La movilización ciudadana que se gestó alrededor de los excesos y escándalos de corrupción del anterior régimen mostraron efectos positivos en el sentir ciudadano, cuando con su presencia y manifestación pacífica pudo concretizar la caída de un régimen chambón y corrupto, lo cual generó un sentimiento de satisfacción y arrancó la emoción de todos los que nos presentamos a manifestar en esos días. En medio de esta movilización ciudadana de carácter inédito, que mostró el carácter y el poder que puede tener el pueblo soberano, también dejó entrever en un momento una convergencia de intereses alrededor de ciertos logros que se estimaban pertinentes, pero que al final no alcanzaban a generar una mayor profundidad sobre el futuro de la democracia en el país.

Las divergencias se empezaron a mostrar con la discusión sobre las elecciones. Las posturas se mostraban en extremos. Unos, que nos inclinábamos por un rezago leve de las elecciones, para dar tiempo a concebir y presionar para modificar leyes que se estimaban estratégicas para la continuidad de la convivencia en democracia. Otros, se mostraron contrarios a este rezago, mientras se aferraban al marco legal que establecía fechas para el calendario de ejecución de las elecciones. Esta divergencia, justamente retrata el argumento de la presente nota, pues al final, acá lo que hubo fue una resistencia al cambio arropada bajo criterios de legalidad, pero que al final pretendían esconder la legitimidad de una movilización ciudadana que apuntaba para más y más. Dentro de esta resistencia al cambio de modelo de convivencia política, se encontraba el temor –estimo equivocado–, de que las manifestaciones y muchos de los grupos aglutinados alrededor de este sentir ciudadano por un cambio profundo en el quehacer político, podrían llevar a generar efectivamente modificaciones al marco jurídico que podrían afectar la sustentación de un sistema concebido para mantener privilegios y control sobre el Estado, sus organismos y sus instituciones.

De hecho, no es fácil para los conservadores del statu quo, soltar fácilmente un conjunto de organismos de Estado que funcionan a su conveniencia por medio de la cooptación y la corrupción, tales los casos del Organismo Legislativo –que encierra a un grupo de diputados que se consideran fieles representantes de grupos de interés–, otros que no tienen la menor idea de su trabajo real en el hemiciclo, pero entienden que deben votar y con ello se abonará a su fortuna personal y unos pocos que hacen el esfuerzo por independizarse de la presión de las élites.

En el Organismo Judicial, la situación no era la excepción, los tribunales de justicia y los juzgadores, se encontraban en una cómoda situación pues al conceder su independencia a los intereses fácticos, conseguían ingresos que mejoraban o cambiaban su vida para siempre.

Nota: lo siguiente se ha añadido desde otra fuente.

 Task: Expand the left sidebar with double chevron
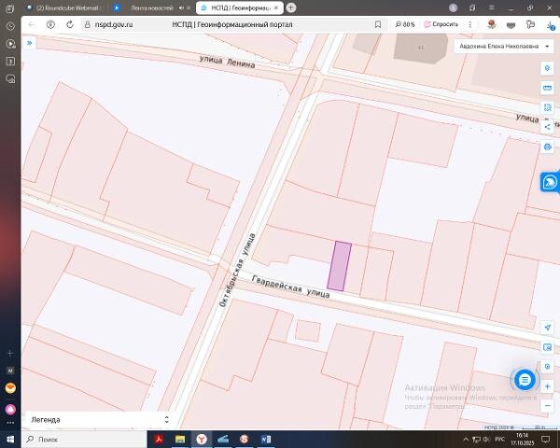click(x=30, y=43)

Y en el caso del Organismo Ejecutivo, pues todo lo que develó la CICIG, es una pequeña muestra de un comportamiento dócil y vendido a intereses de cualquier tipo.

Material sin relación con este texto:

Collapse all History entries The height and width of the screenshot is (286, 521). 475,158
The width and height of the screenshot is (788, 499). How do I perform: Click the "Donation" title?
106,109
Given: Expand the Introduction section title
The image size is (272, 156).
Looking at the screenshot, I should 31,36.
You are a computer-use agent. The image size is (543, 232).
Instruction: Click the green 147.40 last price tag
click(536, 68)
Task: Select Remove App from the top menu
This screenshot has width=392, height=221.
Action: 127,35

Todo este conjunto de situaciones de control, cooptación y corrupción, representa la posibilidad de mantener privilegios, zonas de exclusión, mercados imperfectos y un espacio permeable para la elusión y la evasión. Entonces la democracia es fuerte y plural hasta que responde a esos intereses, por lo que pensar en hacer cambios de fondo resultaba, en una afrenta a grupos fácticos, que seguramente hoy se encuentran tranquilos al saber que consiguieron mantener las bases del sistema intactas, pero bien que saben también que su victoria fue temporal y pírrica, pues la ciudadanía no se dejará engañar nuevamente y seguramente saldrá a las calles a mostrar la dignidad y el decoro para cambios que hagan de la democracia un juego de equidad, equilibrio y donde sus límites no sean tan porosos como lo que vivimos actualmente y que benefician a algunos en detrimento de la mayoría.